▶ Richieste
1. Ricopia senza modifiche il brano su De Gasperi e i Patti, tutto da "definì i contorni" giù fino a "sconvolgente.".
2. Trascrivi tali e quali, tra le righe dei dati forniti, tutto dalla riga che contiene "You are a computer-use agent." giù fino a quella che contiene "click(79, 96)", entrambe comprese. Nella risposta lascia fuori le immagini.

▶ Estratto scelto
Certo la posizione del Papa e della sua
sede in Italia si sarebbe potuta chiudere anni prima, quando a Parigi
Vittorio Emanuele Orlando (presidente del Consiglio dal 1917 al 1919)
definì i contorni di quelli che rivendicherà come i veri «accordi». Ma
nessuno di questi tentativi era andato in porto e adesso i «travolti»,
come li definiva De Gasperi nella lettera, dovevano adattarsi al
trionfalismo clerico-fascista, posto a coronare un decennio
sconvolgente.
Esattamente dieci anni prima, nel 1919, era nato il
Partito Popolare Italiano. Ma i «liberi e forti» non erano stati
abbastanza forti da resistere alla tentazione di votare la fiducia al
governo Mussolini il 17 novembre del 1922. E liberi lo sarebbero stati
per poco: perché, passati all’opposizione nella primavera del 1923,
avrebbero visto il Papa adoperarsi per mandare in esilio il loro
fondatore, don Sturzo, e poi avrebbero visto il partito sciolto, De
Gasperi arrestato e dopo la scarcerazione costretto a vivere di
espedienti, perché non si dicesse «che il Vaticano protegge gli
antifascisti». Nel frattempo, dopo l’assassinio di Matteotti, avevano
dovuto leggere sull’Osservatore Romano che, in caso di caduta del
governo Mussolini, c’era il rischio di un «salto nel buio», come se il
buio non ci fosse già, e con la fondata possibilità di durare a lungo. E
poi, in quel febbraio 1929, dovevano perfino vedere "l’uomo della
Provvidenza" vantarsi accanto al Pontefice, acclamato e lodato da un
papa, Pio XI, che non si fidava di lui: e che però non riusciva ad avere
contro il duce la stessa determinazione usata contro l’Action
française, movimento politico francese di ispirazione antiparlamentare e
antidemocratica molto simile al fascismo italiano.
De Gasperi
capisce bene che Mussolini ha in mente una strategia propagandistica
fatta di blandizie e provocazioni, che emergerà anche quando, all’atto
della ratifica, si autodefinirà «cattolico ed anticristiano», dando con
una sola pennellata il profilo d’ogni fascismo che profumi d’incenso.
Ma
il politico trentino si rende conto che quella firma Pio XI doveva
metterla: «Non si poteva esitare e credo che avrebbe firmato, fosse
stato Papa, anche Don Sturzo», scrive. Anche se in questa «transazione
rimangono a bocca amara proprio i fedelissimi», fatto «che non è né
nuovo né fuori dalla logica delle cose». Ancora, De Gasperi — sul quale
l’oleografia andreottiana ha spalmato un po’ troppo del proprio cinismo —
dice che «il pericolo» non è nei Patti, ma «piuttosto è nella politica
concordataria. [...] Certo questa sera a Palazzo Colonna, riaprendo i
famosi battenti, qualcuno crederà di riaprire le porte di secoli in cui
s’intrecciarono lo scettro e il pastorale. Ma la realtà del secolo XX
non tarderà a farsi sentire, le grandi masse ricompariranno dietro lo
scenario. Auguriamoci che gli uomini di Chiesa non le perdano mai».

▶ Dati forniti
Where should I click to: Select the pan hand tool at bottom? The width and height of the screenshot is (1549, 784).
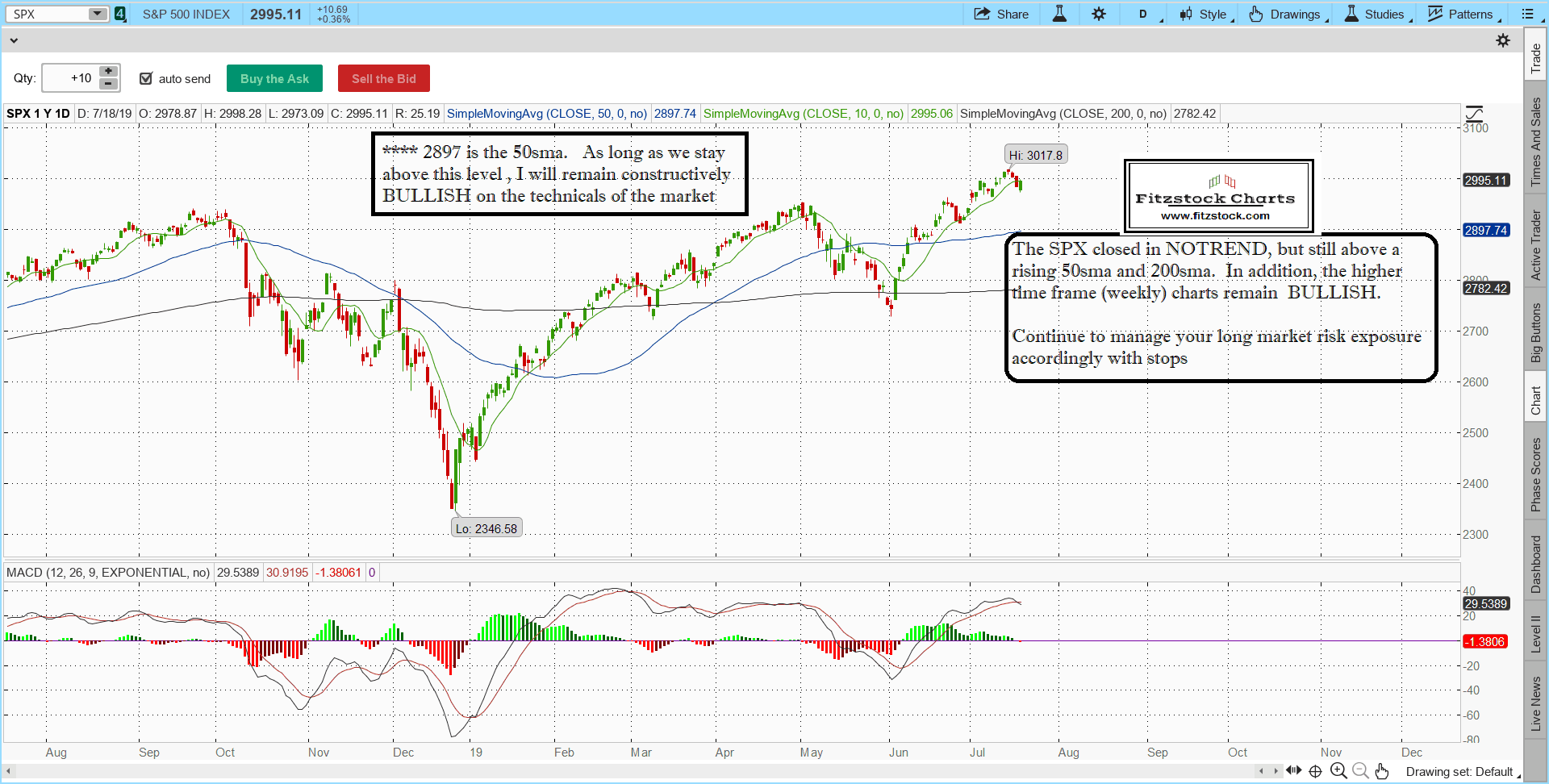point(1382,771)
--
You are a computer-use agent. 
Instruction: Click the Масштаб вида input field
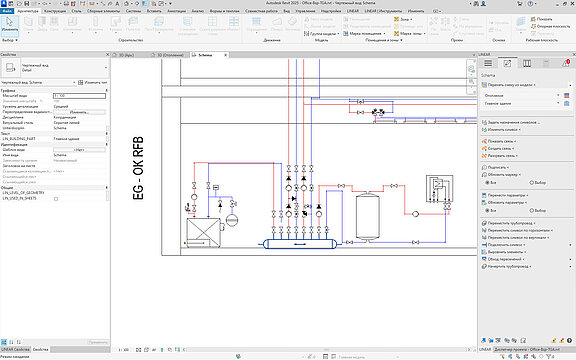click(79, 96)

▶ Risultati dell'esercizio
1.
definì i contorni di quelli che rivendicherà come i veri «accordi». Ma
nessuno di questi tentativi era andato in porto e adesso i «travolti»,
come li definiva De Gasperi nella lettera, dovevano adattarsi al
trionfalismo clerico-fascista, posto a coronare un decennio
sconvolgente.

2.
You are a computer-use agent. 
Instruction: Click the Масштаб вида input field
click(79, 96)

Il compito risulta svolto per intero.